_Document section_
● ● ● ● ● ● ●

Adjusted EBITDA for the six months ended June 30, 2024 was $483.5 million versus $451.9 million for the same period in 2023, an increase of 7.0%.

Cash flow provided by operating activities was $366.9 million for the six months ended June 30, 2024, an increase of $60.0 million as compared to the same period in 2023. Free cash flow for the six months ended June 30, 2024 was $342.2 million as compared to $272.5 million for the same period in 2023, a 25.6% increase.

For the six months ended June 30, 2024, funds from operations, or FFO, was $357.8 million versus $344.1 million for the same period in 2023, an increase of 4.0%. Adjusted funds from operations, or AFFO, for the six months ended June 30, 2024 was $371.8 million compared to $338.5 million for the same period in 2023, an increase of 9.8%. Diluted AFFO per share increased 9.3% to $3.63 for the six months ended June 30, 2024 as compared to $3.32 for the same period in 2023.


Liquidity
As of June 30, 2024, Lamar had $744.3 million in total liquidity that consisted of $666.4 million available for borrowing under its revolving senior credit facility and $77.9 million in cash and cash equivalents. There were $75.0 million in borrowings outstanding under the Company’s revolving credit facility and $250.0 million outstanding under the Accounts Receivable Securitization Program as of the same date.

● ● ● ● ● ● ●

Dataset excerpt:
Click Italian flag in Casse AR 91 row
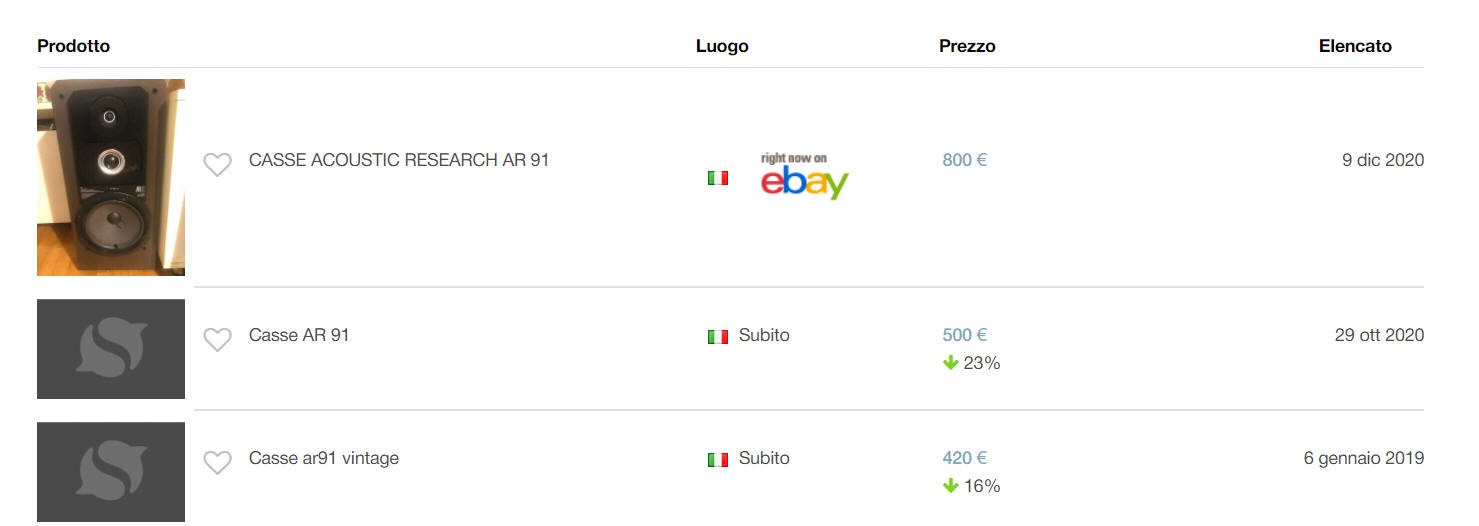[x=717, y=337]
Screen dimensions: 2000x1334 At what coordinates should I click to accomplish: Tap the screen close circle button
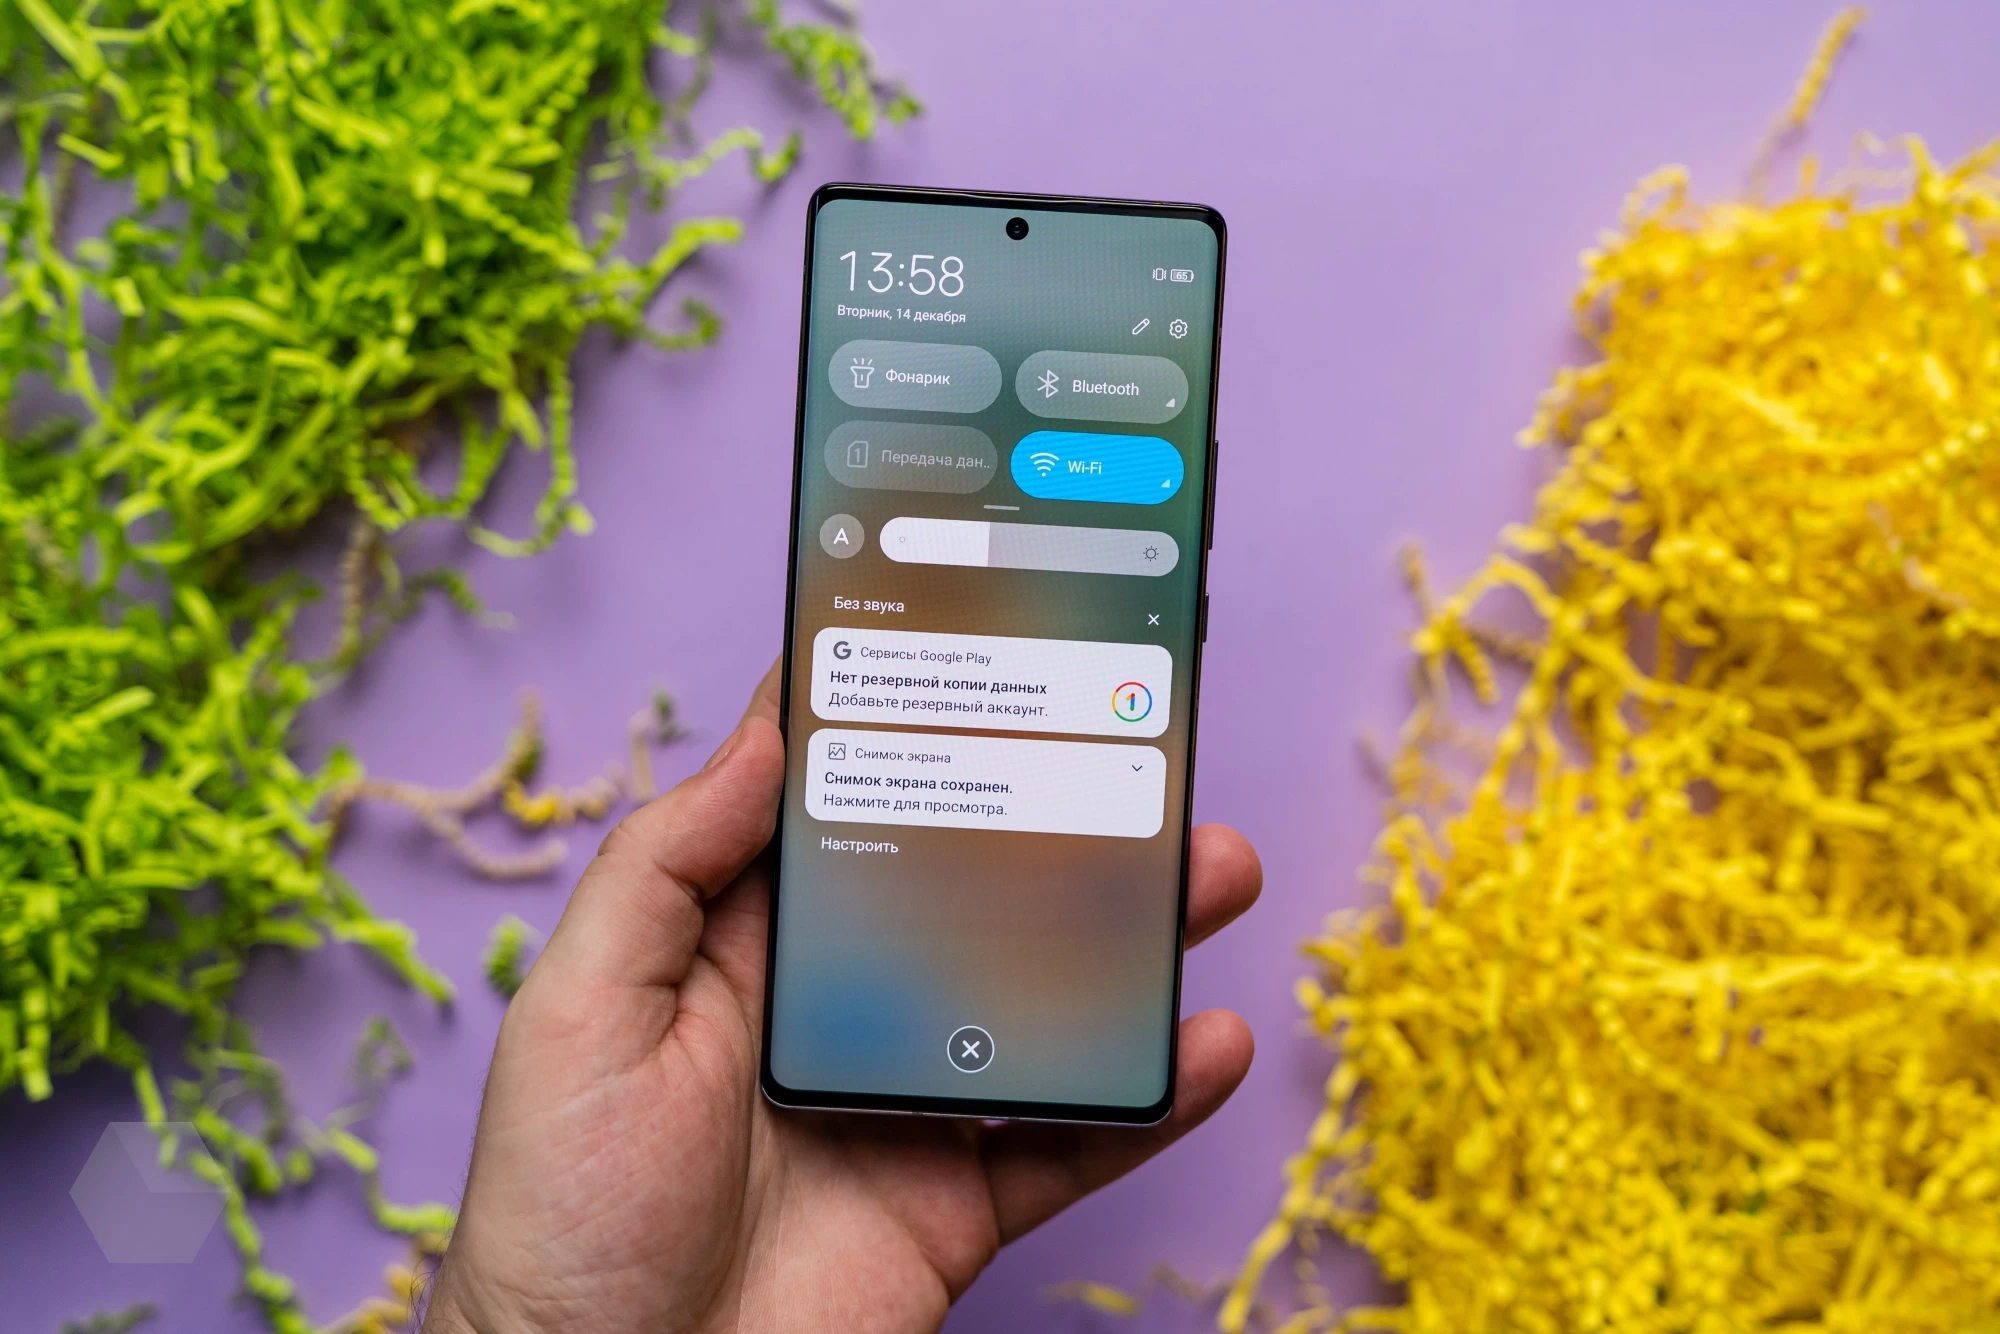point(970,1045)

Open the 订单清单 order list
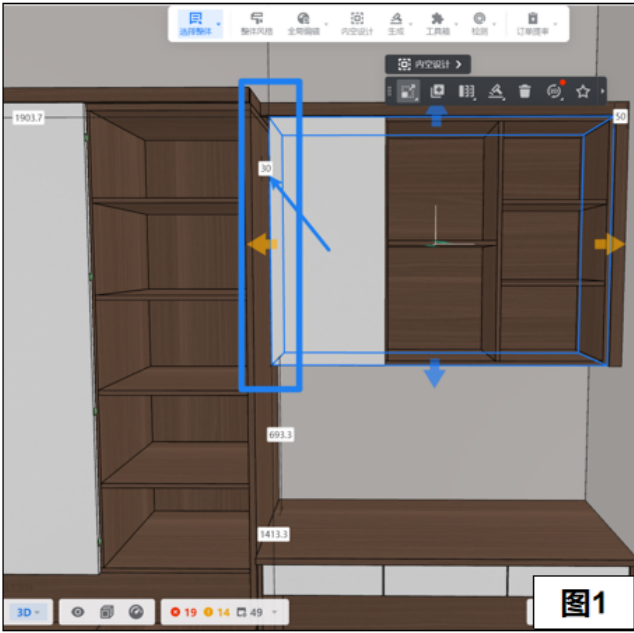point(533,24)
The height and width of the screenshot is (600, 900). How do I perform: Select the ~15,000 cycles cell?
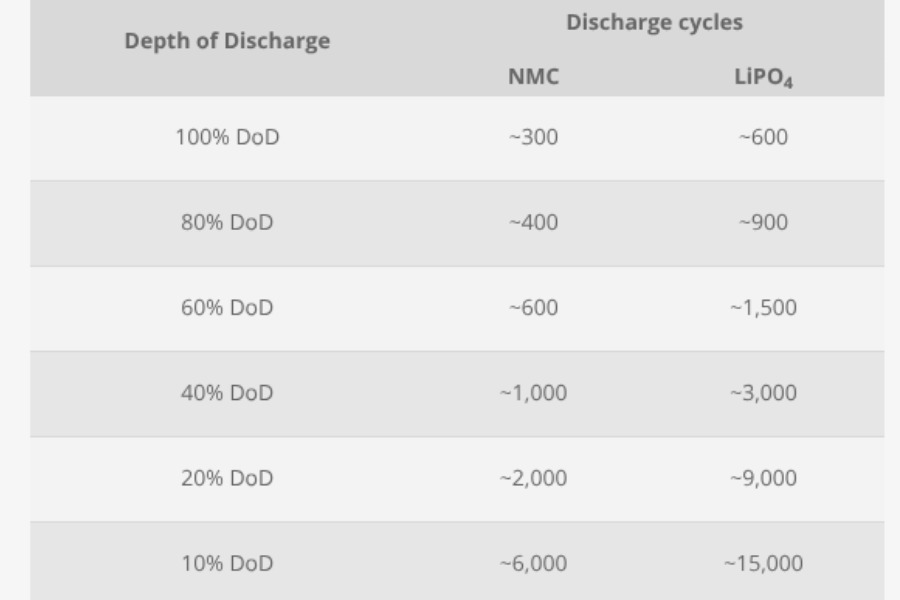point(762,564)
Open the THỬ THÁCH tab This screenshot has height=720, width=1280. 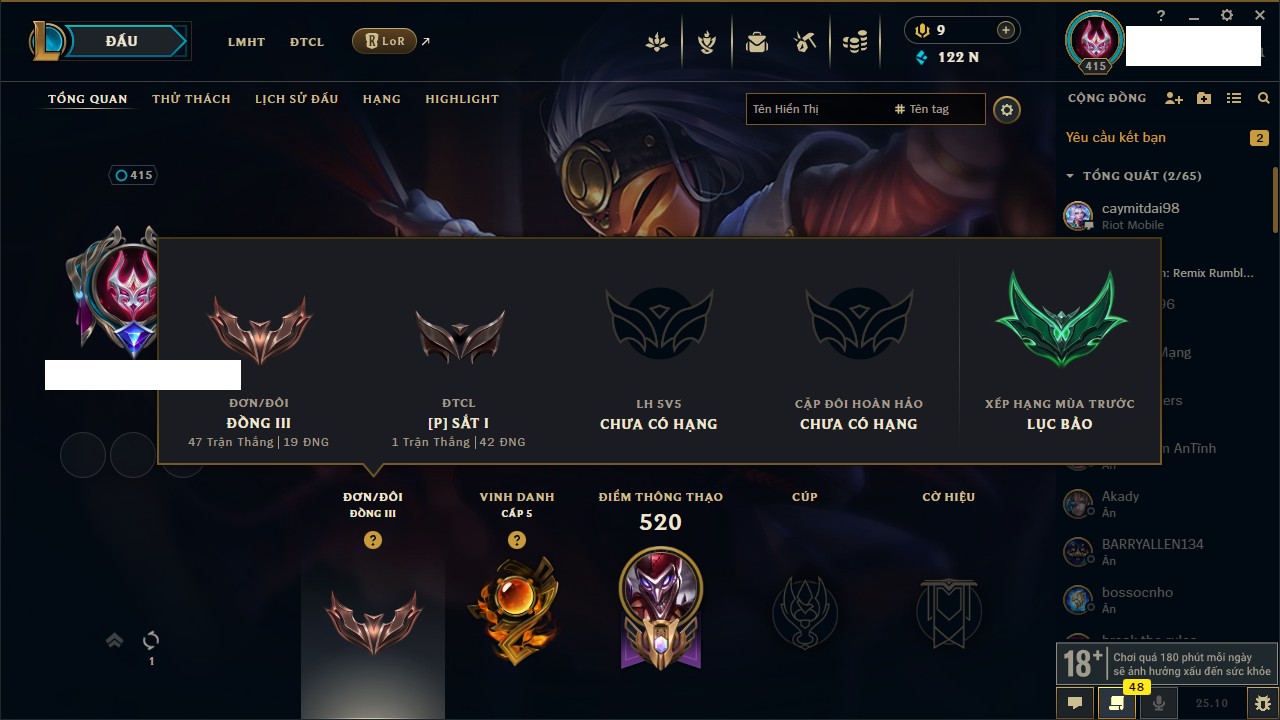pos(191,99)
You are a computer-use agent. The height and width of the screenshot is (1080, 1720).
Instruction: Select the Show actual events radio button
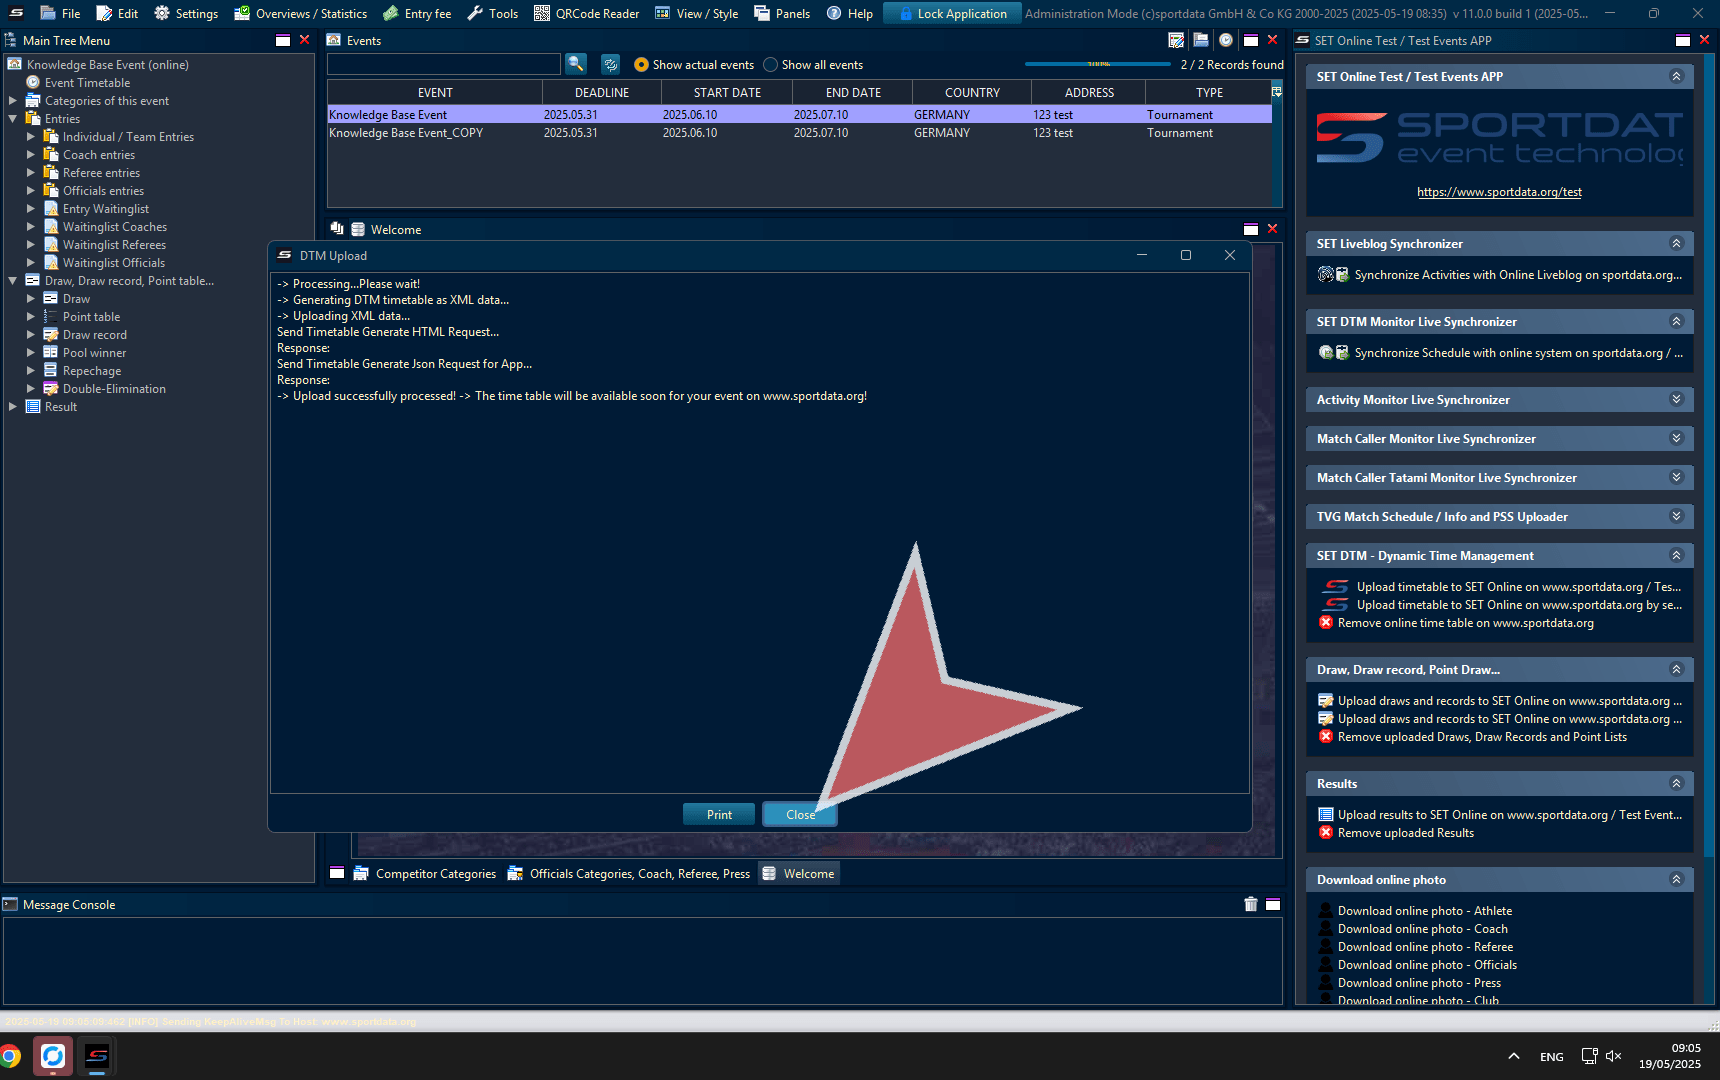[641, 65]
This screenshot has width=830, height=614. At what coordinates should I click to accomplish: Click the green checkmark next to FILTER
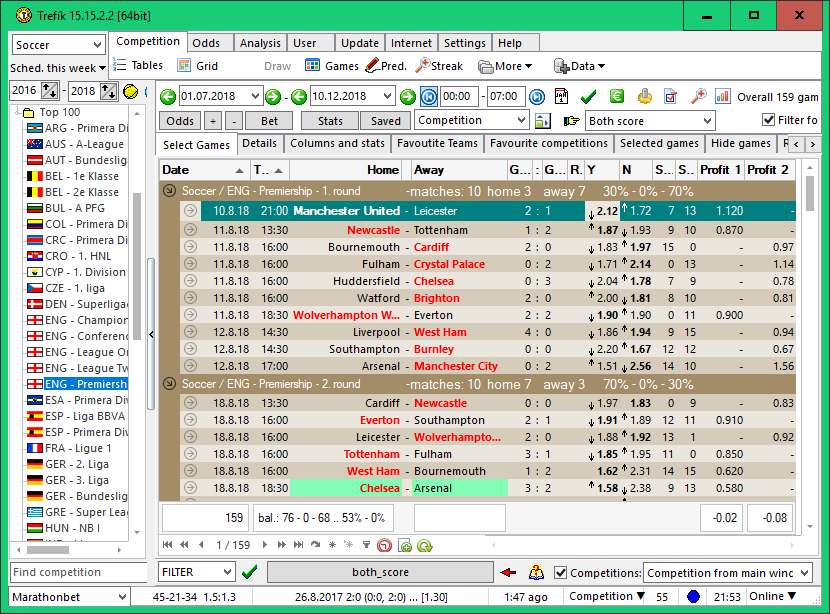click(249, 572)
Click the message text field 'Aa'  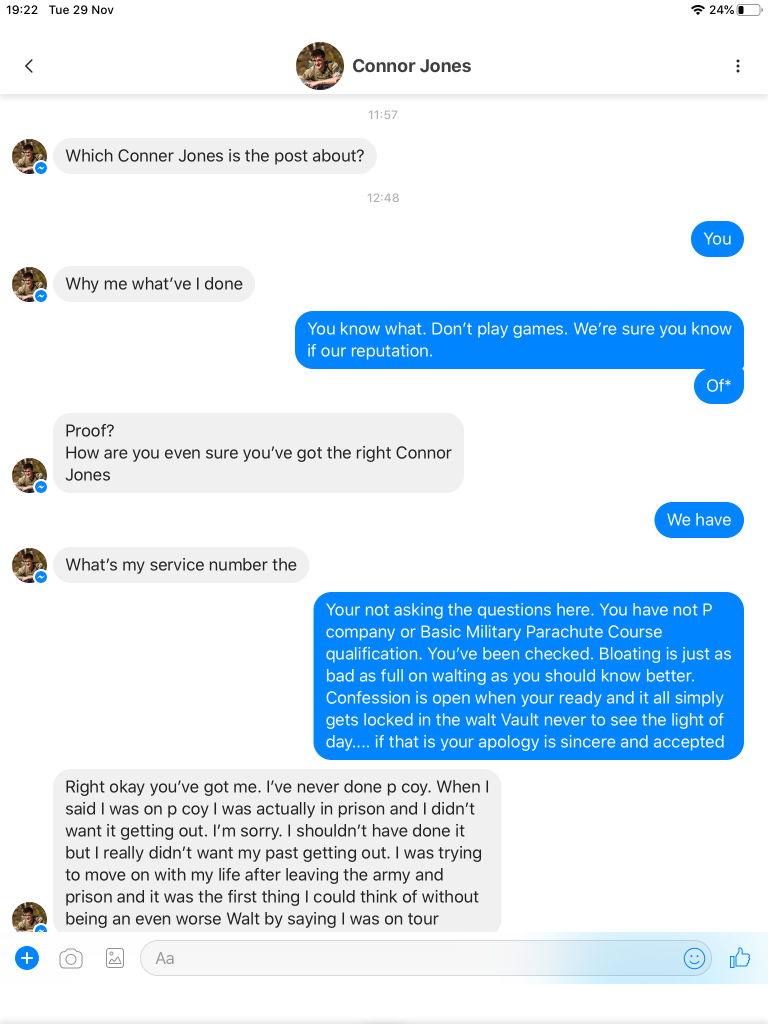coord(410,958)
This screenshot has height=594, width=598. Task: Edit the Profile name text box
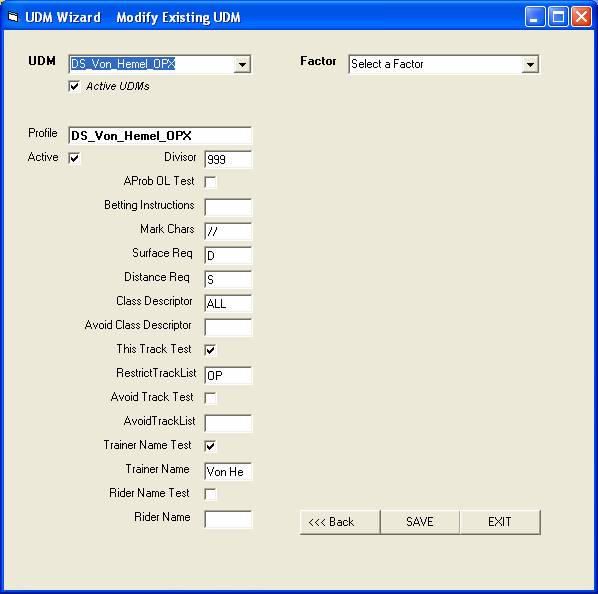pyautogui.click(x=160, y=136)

● ● ● ● ● ● ●

_Written request_
In the financial results text, rewrite the stretch that starts at the words containing "Cash flow provided" and ends with "a 25.6% increase.", swapping "Free cash flow" for "Discretionary cash flow".

_Output for this exercise_
Cash flow provided by operating activities was $366.9 million for the six months ended June 30, 2024, an increase of $60.0 million as compared to the same period in 2023. Discretionary cash flow for the six months ended June 30, 2024 was $342.2 million as compared to $272.5 million for the same period in 2023, a 25.6% increase.